The festival takes over every music venue in Lewis’ hometown for a week in March. Anyone with a bit of musical talent and a dream of being discovered descends upon Austin, Texas, in the hopes of being heard by a record executive. The proudly outspoken Lewis, who made a name for himself eight years ago at SXSW, goes on to describe a recent incident where a festival volunteer tried to get him and his band, The Honeybears, arrested while they were loading their gear in an alley. The police came and gave the soul rockers a good talking-to. No arrests were made, but the occurrence left a bad taste in the guitarist’s mouth.
“I’m hoping that this is the beginning of [SXSW] re-evaluating their ways,” Lewis states over the phone the morning after the show. “Powerful people have to throw their weight around. We’ll see if it contributes to their downfall. I doubt it. … It’s a fascist festival. … They don’t even pay the bands. It’s almost like slave labor.”

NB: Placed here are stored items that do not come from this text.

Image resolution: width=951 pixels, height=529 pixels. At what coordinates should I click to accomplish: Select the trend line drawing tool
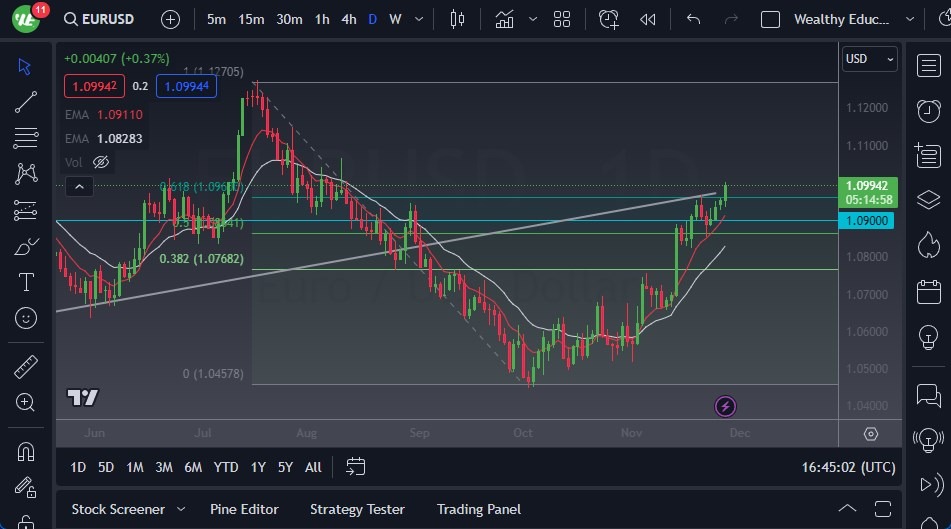coord(26,101)
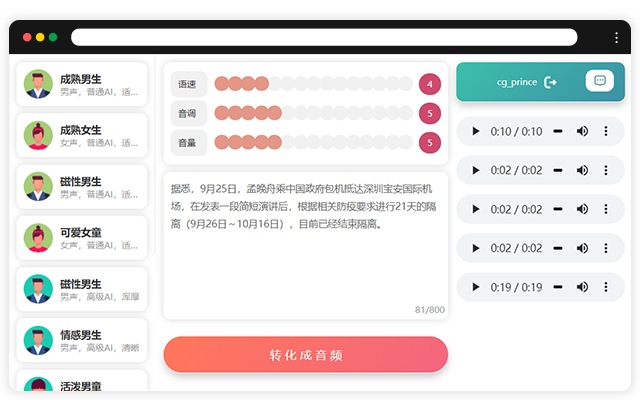
Task: Choose the 成熟女生 avatar icon
Action: pos(38,135)
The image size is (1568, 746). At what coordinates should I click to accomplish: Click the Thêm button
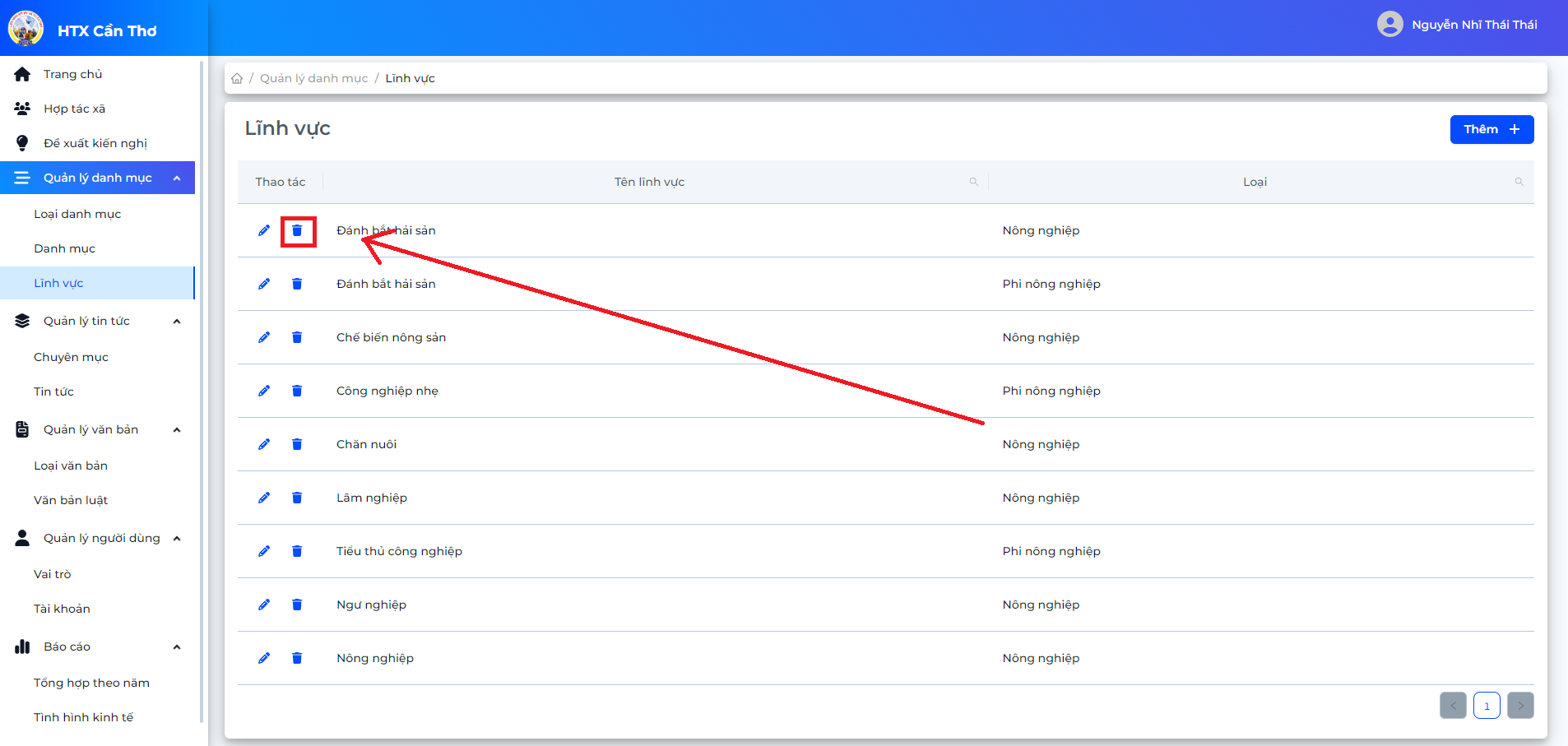(x=1491, y=129)
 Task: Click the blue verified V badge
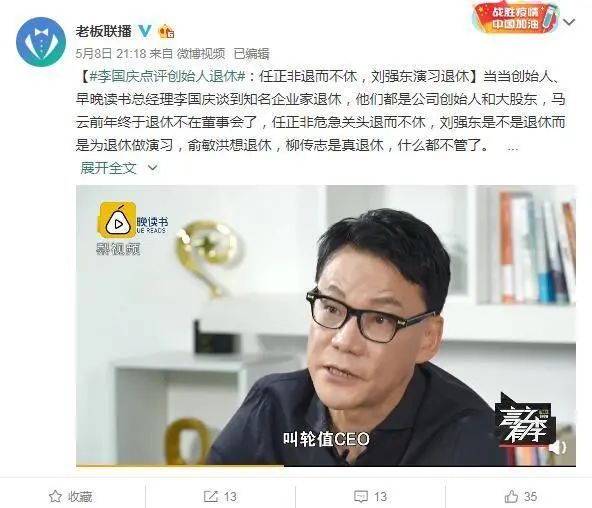(x=145, y=31)
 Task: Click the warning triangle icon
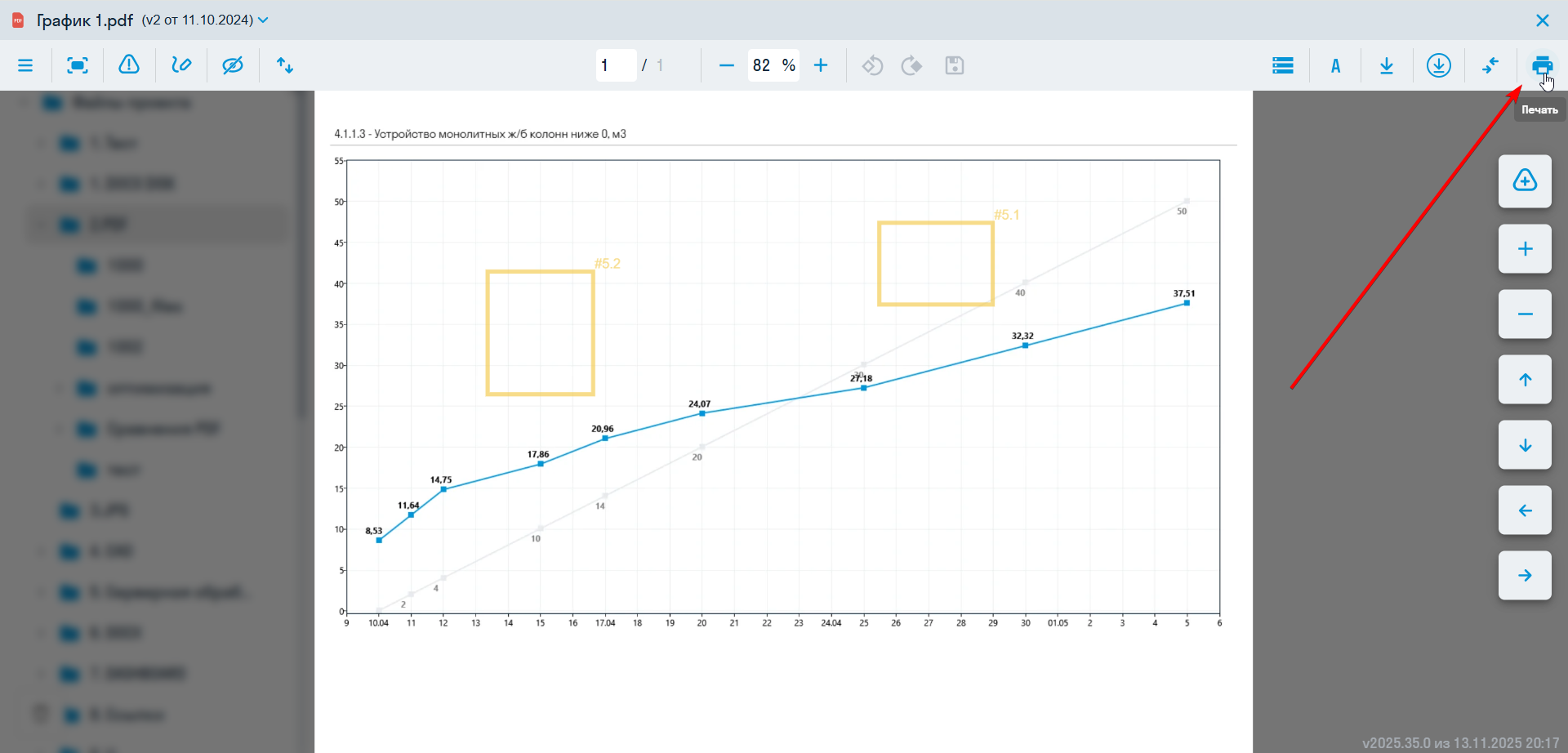tap(129, 65)
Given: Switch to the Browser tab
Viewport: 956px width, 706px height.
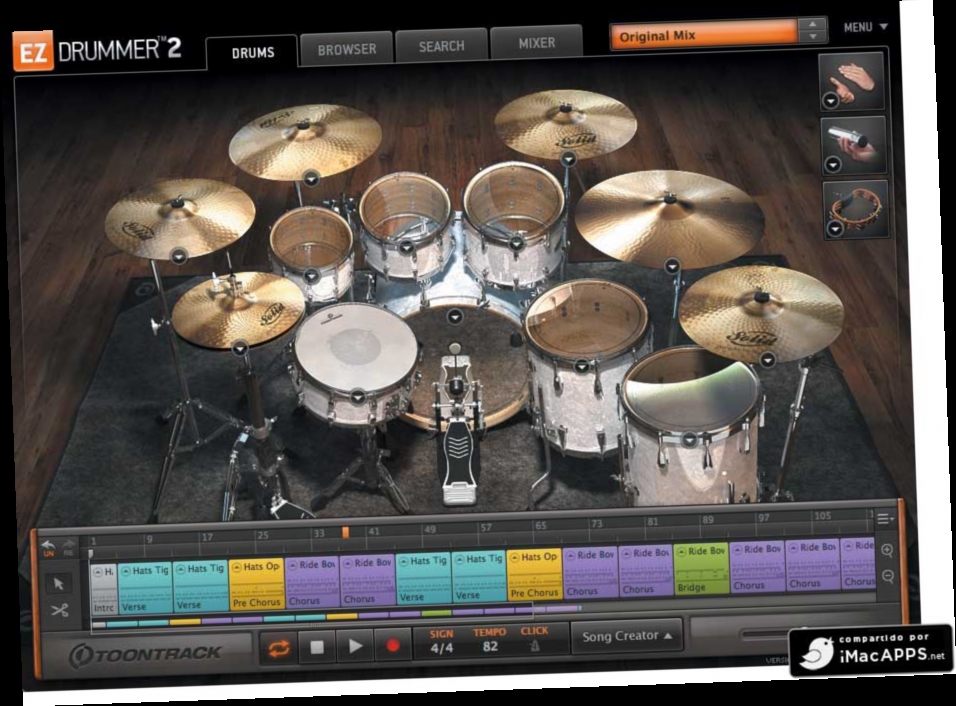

Lewis has no qualms about calling people out, whether it’s about not getting festival gigs he feels he and The Honeybears should get or music writers who may not have given them a fair shake. It is from the repercussions of blunt discussions such as this that Lewis derives the title of his groove and horn-filled fourth record, Backlash.
There are still plenty of the party songs that caught the attention of critics and listeners. “PTP,” an ode to the power of female sexuality, originated from a catchphrase Lewis’ cousin created. He wrote the song long before our country’s current president made the slang term for one of the titular Ps a topic of political dinner conversation. He laughs about being ahead of the curve on the euphemism’s rise in social relevance. In “Lips Of A Loser,” Lewis channels the breakup ballads of the great soul singers. It wouldn’t feel out of place on a ’70s-era Motown record.
In what seems to be a self-fulfilling prophecy of the album’s title, several writers have said that the vintage rhythm and blues sound Lewis has employed throughout his career is a gimmick he should retire. Critics might be distracted by lively, shack-shaking songs Lewis has done in the past like “Bitch, I Love You” and “Booty City,” but that has never stopped Lewis from tackling cultural issues of the day.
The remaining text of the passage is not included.